Government has come out offering a lifeline to what seemed to be a vanishing dream of local car manufacturing company, Kiira Motors Corporation.
Cabinet sitting this week at State House in Entebbe approved the Roadmap for the commercialization of the Kiira Electric Vehicle Project, which according to Information Minister Frank Tumwebaze, is to be undertaken in phases.
The cabinet accordingly, instructed Minister Tumwebaze, to “put in place the necessary institutional framework for the project.”
The development comes at a time when the project, which was born at Makerere University in back in 2014, seemed headed to demise, owing to lack of funding.
In 2016, the company announced that it was halting the process of commercial production of its famed solar powered bus “Kayoola,” due to unavailable funds.
The Company CEO Mr CEO Paul Musasizi said they would instead focus on production of regular diesel engine pickup trucks.
Musasizi said the company was unable to find the funds needed to enter this “uncontested market space, noting “it is not easy at this point, even before you set up a plant, to convince an international investor.
This week’s cabinet announcement is the most perceptible commitment by government to see this ambitious project through.
Minister Tumwebaze says the approved commercialization roadmap will be among others aimed at supporting local small and medium companies to manufacture vehicle parts that will be used by the company.
These locally manufactured components, he said, may include brake pads, seats, bolts, nuts, bumpers, vehicle electronics and navigation systems among others.
The plan will also support utilization of local national resources by the car manufacturer, such as steel from iron ore, plastics from oil and gas and lithium batteries from graphite.
The funding roadmap hopes to create more than 2000 jobs at the firm and 12000 more indirectly.
The move follows President Yoweri Museveni’s recent rekindled efforts to trim the country’s trade deficit, which has been aggravated by the increased importation of products such as used cars into the country.
It could also been deemed a response to the rapid growth of the automotive industry in neighbouring countries.
Last year French automaker Peugeot S.A. announced it would commence local assembly of its brands at Thika-based Kenya Vehicle Manufacturers (KVM), becoming the latest multinational to produce vehicles at the plant.
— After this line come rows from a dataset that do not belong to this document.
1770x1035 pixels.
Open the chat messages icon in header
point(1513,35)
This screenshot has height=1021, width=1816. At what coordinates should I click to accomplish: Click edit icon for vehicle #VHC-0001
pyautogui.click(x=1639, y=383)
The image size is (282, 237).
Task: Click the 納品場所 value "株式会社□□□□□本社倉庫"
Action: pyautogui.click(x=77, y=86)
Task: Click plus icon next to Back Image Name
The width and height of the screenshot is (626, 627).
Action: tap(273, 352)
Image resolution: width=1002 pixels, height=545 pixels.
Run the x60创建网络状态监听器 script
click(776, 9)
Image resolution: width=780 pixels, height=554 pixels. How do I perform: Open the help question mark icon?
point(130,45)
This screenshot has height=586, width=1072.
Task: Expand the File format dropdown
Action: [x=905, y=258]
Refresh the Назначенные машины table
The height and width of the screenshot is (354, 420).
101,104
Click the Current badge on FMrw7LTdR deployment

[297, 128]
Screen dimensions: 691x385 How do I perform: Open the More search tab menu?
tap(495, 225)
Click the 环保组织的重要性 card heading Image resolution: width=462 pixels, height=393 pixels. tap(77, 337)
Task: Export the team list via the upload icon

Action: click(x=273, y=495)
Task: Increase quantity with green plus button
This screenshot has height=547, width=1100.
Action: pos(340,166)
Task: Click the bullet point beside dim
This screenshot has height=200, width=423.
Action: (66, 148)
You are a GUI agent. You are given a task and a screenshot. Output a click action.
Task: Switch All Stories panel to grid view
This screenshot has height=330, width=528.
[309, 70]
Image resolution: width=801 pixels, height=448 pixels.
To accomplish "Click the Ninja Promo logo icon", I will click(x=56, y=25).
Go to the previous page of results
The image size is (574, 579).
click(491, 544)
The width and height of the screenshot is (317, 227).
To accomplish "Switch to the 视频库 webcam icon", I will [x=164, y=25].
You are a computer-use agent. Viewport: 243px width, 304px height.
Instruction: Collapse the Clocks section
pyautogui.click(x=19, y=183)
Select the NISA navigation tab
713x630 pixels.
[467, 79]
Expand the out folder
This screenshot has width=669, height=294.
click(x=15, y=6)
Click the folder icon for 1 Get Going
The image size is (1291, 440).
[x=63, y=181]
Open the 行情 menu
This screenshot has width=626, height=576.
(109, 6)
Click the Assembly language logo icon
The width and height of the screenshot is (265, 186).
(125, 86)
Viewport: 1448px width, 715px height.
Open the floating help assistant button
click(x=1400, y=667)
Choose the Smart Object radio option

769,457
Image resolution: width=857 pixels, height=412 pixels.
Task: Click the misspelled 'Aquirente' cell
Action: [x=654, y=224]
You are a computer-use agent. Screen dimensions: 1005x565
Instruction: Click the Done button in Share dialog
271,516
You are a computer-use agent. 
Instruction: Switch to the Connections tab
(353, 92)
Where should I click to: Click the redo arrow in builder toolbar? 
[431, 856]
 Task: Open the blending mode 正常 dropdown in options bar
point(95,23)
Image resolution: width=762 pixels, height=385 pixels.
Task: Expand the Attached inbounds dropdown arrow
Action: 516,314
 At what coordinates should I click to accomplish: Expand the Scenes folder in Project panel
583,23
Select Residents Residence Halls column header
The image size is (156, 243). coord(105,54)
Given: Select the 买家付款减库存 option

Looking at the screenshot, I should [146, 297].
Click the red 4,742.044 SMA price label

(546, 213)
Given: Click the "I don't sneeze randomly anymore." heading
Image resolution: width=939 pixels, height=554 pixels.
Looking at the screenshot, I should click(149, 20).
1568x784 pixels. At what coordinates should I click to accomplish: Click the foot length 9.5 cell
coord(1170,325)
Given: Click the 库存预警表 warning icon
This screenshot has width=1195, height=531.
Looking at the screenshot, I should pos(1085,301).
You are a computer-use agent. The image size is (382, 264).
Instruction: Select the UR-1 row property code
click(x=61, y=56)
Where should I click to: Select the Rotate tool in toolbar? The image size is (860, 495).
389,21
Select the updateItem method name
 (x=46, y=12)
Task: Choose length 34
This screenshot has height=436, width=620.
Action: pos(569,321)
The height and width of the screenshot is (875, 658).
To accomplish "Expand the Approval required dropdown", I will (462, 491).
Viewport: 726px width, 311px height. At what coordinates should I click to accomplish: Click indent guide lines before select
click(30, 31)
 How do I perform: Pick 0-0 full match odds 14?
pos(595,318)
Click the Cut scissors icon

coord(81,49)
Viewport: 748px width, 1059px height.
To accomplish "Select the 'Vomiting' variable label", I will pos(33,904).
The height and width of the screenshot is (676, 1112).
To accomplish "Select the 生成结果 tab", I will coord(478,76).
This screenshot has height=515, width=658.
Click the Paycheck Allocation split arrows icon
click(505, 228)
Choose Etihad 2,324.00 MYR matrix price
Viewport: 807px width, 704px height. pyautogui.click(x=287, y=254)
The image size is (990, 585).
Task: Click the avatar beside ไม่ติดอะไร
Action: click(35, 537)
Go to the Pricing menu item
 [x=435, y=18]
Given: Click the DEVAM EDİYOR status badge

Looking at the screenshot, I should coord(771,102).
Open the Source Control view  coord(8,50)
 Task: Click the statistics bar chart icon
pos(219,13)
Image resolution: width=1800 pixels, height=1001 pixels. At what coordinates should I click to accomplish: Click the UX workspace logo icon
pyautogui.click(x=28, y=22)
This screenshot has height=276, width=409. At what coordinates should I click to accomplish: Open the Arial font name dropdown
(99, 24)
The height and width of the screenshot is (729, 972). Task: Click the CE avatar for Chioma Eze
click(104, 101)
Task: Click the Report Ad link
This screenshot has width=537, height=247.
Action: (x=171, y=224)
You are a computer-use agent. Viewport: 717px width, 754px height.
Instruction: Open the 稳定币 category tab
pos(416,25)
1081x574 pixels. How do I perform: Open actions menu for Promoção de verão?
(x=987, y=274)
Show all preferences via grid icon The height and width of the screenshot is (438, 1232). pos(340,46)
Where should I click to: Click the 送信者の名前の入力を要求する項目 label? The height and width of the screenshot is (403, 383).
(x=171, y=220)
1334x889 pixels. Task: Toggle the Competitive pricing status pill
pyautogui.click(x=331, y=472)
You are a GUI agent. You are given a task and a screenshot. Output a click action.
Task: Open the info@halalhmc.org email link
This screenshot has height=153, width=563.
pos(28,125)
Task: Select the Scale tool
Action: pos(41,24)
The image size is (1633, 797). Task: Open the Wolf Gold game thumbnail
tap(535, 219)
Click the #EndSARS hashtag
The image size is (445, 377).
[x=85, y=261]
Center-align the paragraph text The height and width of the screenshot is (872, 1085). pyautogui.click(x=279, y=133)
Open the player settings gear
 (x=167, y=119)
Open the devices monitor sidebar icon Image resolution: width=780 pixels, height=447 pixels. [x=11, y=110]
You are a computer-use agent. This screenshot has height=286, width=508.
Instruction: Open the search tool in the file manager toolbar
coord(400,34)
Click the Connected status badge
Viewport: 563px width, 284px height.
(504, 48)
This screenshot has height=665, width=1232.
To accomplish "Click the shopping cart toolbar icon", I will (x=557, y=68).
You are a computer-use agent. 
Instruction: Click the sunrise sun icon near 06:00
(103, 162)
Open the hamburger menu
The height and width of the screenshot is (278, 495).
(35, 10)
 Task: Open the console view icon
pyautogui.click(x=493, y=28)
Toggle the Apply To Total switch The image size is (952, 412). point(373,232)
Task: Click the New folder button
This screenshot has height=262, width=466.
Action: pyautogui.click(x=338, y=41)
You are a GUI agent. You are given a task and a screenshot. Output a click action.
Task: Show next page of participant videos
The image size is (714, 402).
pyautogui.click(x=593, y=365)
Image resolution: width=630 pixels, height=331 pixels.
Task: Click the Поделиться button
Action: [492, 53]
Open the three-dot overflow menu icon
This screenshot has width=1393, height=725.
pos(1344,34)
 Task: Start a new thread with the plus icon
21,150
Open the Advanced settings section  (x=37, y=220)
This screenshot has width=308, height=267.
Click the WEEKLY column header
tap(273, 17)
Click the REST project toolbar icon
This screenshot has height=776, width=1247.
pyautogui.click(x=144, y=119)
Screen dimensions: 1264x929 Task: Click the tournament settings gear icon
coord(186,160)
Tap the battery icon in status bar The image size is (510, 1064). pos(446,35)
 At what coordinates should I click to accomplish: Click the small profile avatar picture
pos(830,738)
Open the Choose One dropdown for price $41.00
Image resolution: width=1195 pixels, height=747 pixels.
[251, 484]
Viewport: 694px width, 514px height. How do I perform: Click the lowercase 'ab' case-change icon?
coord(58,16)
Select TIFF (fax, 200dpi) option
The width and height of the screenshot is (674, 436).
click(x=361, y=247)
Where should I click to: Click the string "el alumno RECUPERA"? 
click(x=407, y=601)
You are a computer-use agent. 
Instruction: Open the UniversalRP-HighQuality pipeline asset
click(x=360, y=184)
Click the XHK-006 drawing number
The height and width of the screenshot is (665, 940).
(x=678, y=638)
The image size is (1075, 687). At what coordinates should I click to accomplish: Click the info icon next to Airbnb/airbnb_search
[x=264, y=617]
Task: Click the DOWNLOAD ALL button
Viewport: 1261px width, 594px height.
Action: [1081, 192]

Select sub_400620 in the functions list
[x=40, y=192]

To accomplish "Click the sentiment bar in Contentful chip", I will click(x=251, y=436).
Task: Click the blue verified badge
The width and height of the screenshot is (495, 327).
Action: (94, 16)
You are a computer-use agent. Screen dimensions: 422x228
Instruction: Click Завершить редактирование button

In Rwanda earlier this year, Germany’s Volkswagen AG said it would start assembling three vehicle models at a new plant in Kigali, starting next month in May, for local sale and use in its own new ride-sharing service.
Kiira Motors says it plans to set up and operate a vehicle assembly plant in Uganda, which will be designed with a Multiple Line and Multiple Model Assembly Shop for Pick-Up Trucks, Light and Medium Duty Trucks, SUVs and Buses.
The plant, they say, will operate in partnership with a seasoned auto manufacturer with a product foot print on all six continents.